(Exercises)
A. In the text about Jason Patric, which film was screening when he spoke with Ebert?
B. Shorten the paragraph beginning "What occurred to me while he was talking" in the text about Jason Patric, keeping its main facts.

(Text section)

Along the same lines, Jason Patric (grandson of Jackie Gleason) surprised the hell out of me when he spoke with Ebert when After Dark, My Sweet (1990) screened. Patric’s career could be most charitably described as bumpy, and he directly addressed that fact with a frankness that seemed to take even him by surprise. Basically, he acknowledged that after Lost Boys, (which my friends and I loved loved loved at the time, and which still tickles my fancy even now), he was loathe to cash in on his teen-king status by starring in the usual spate of action movies. Likewise after the misbegotten Speed 2 (which Ebert hastened to acknowledge he liked; ah, the cheese stands alone), he didn’t jump at the offers that appeared, at least until box-office returns were counted. The result was that the clamorers became naysayers, Patric explained slowly with a low level of amusement. Or at least bemusement. His refusals were perceived as holier than thou rather than as simple no’s by La-la bigwigs, and he’s been kind of blacklisted since. He still works a lot, cutting his chops in theater and the odd but well-received project. Narc, for example, was terribly underrated; everytime it plays on Showtime, it stops me in my tracks. But where he’s to go now as a Hollywood player mystifies him as much as anyone.

What occurred to me while he was talking, with a marked lack of surliness, I might add, is that Patric has a chance to accomplish something very few American male actors really achieve: transition from a boy to a man. Seriously, very few American men, whether it be in Hollywood or elsewhere, really ever step into grownup shoes. Even their features remain painfully boyish, albeit with a few smile lines and stray grey hairs, as they age. And it’s not to their advantage as artists. Youth remains impervious to all but black and white, and it’s the colors that lend art any lasting weight or intrigue. By suffering a bit, by being forced by either the powers-that-be or his own prescient unconscious to marinate on the sidelines, Patric has been granted the chance to develop into a fine actor with all the gravity and stillness of a man. It’ll be interesting to see whether the landscape of American film makes room for him. When I said as much to him at ye olde S n S, he responded that he hoped it’d work that way — while his lip inadvertently curled. But politely, I swear.

(Data for analysis)
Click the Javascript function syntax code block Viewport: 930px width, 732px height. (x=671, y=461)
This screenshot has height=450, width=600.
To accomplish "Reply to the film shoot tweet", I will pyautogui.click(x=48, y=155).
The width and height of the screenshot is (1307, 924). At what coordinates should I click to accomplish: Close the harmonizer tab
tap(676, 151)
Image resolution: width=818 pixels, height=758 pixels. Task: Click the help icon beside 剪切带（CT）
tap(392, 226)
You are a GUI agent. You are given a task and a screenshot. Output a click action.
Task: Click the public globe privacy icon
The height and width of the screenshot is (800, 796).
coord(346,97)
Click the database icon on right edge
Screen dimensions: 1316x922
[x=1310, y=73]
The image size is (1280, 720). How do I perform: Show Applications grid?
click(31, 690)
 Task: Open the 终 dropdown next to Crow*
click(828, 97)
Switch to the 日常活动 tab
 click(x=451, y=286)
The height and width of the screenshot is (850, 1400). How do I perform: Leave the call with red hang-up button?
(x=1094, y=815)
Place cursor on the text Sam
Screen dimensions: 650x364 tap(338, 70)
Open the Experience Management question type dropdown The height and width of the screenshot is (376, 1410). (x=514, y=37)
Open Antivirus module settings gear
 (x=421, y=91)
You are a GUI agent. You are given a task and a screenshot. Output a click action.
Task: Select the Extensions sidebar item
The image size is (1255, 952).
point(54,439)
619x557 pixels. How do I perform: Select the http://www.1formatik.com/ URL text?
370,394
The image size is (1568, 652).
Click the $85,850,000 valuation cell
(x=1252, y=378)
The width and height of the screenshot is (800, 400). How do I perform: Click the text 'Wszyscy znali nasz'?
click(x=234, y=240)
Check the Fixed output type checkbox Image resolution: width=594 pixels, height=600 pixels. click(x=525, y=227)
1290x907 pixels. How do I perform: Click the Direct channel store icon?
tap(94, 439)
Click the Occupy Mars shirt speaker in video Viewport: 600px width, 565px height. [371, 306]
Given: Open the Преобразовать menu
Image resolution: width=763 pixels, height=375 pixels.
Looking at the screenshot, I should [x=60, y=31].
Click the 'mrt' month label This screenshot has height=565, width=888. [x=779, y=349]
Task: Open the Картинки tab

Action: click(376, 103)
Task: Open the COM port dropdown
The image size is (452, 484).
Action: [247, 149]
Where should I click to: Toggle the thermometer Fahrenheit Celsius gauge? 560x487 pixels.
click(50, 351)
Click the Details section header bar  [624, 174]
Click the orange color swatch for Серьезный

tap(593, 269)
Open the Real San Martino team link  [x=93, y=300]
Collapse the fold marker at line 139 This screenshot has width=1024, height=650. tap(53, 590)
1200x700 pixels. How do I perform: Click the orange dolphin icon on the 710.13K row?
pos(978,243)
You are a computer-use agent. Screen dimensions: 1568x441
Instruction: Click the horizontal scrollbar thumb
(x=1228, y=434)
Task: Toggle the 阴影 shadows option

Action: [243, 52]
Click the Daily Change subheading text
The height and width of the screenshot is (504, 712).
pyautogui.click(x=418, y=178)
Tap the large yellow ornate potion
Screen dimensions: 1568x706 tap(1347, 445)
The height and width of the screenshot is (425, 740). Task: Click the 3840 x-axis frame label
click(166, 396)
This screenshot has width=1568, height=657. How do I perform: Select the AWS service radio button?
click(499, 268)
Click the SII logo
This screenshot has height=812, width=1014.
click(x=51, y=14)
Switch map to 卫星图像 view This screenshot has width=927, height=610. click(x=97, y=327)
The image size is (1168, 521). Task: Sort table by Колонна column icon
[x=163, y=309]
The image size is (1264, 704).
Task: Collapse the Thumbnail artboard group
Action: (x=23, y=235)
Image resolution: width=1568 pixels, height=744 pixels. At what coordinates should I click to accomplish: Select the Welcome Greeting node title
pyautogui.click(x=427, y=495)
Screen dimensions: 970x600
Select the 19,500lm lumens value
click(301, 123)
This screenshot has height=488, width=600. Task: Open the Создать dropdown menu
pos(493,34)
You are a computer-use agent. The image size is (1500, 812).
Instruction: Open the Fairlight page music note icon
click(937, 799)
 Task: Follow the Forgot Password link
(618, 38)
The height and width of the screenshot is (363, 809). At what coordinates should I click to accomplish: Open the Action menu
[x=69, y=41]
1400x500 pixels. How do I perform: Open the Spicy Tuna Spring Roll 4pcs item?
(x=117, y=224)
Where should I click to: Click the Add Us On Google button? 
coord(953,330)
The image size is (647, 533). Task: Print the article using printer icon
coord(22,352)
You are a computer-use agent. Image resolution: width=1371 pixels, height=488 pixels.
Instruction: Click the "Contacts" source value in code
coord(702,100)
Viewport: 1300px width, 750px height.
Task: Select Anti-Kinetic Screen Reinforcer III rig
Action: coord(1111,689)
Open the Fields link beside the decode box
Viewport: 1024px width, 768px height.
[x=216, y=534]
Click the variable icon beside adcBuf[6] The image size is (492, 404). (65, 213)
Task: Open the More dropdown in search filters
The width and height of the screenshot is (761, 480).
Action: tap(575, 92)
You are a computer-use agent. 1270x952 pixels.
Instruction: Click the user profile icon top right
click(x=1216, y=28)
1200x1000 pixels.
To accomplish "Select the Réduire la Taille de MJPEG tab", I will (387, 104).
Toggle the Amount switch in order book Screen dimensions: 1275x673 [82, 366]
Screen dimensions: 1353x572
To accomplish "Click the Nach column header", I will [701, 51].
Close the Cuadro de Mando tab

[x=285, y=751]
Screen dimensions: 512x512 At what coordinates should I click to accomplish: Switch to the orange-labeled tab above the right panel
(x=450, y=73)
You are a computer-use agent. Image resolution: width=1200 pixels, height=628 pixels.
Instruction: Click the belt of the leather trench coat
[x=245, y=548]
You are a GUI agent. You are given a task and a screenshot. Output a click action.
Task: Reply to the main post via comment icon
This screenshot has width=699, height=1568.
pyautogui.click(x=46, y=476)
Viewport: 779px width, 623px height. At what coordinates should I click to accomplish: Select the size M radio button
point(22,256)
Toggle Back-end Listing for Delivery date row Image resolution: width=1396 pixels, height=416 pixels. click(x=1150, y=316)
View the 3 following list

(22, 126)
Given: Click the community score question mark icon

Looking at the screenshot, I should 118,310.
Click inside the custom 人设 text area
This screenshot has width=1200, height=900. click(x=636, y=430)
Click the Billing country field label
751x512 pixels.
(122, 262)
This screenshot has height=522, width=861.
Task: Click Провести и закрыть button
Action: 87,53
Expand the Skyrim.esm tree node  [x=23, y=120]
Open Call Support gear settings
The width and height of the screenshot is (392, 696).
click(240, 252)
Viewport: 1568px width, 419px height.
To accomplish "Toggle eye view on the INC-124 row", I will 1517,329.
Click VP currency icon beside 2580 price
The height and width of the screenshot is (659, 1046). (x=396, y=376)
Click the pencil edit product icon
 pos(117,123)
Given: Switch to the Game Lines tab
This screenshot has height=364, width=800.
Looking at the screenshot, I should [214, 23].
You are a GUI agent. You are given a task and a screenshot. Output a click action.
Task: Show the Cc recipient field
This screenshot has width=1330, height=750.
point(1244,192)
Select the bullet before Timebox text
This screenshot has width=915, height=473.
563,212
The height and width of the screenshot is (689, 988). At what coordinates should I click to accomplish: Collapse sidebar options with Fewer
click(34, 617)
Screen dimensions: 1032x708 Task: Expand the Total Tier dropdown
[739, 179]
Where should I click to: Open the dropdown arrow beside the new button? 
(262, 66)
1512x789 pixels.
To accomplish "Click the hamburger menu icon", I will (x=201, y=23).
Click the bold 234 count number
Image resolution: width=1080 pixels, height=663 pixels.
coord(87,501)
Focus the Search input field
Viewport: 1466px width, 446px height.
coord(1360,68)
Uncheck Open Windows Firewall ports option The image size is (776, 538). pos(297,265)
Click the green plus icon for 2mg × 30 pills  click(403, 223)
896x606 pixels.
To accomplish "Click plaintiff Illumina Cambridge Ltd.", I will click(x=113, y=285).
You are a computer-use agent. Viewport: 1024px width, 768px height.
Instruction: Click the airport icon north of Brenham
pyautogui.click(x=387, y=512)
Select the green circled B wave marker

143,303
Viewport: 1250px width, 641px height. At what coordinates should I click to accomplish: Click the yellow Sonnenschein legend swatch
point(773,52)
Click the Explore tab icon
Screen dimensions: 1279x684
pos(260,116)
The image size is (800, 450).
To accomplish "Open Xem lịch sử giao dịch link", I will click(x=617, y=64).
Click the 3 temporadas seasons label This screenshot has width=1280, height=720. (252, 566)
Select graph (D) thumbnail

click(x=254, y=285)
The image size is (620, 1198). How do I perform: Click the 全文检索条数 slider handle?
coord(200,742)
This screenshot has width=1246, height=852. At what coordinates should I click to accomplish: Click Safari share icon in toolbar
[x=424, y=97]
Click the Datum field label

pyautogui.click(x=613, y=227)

(Responses per task)
A. After Dark, My Sweet (1990).

B. The writer sees in Patric a rare chance for an American male actor: growing from a boy into a man. Few American men, in Hollywood or elsewhere, ever do this. Their faces stay boyish as they age, which hurts them as artists, since youth sees only black and white and art's lasting weight comes from the colors. Being kept on the sidelines, whether by the powers-that-be or his own unconscious, has given Patric the chance to become a fine actor with a man's gravity and stillness. Whether American film will make room for him is still unknown. When the writer told him this, he said he hoped it would work out that way, his lip curling, though politely.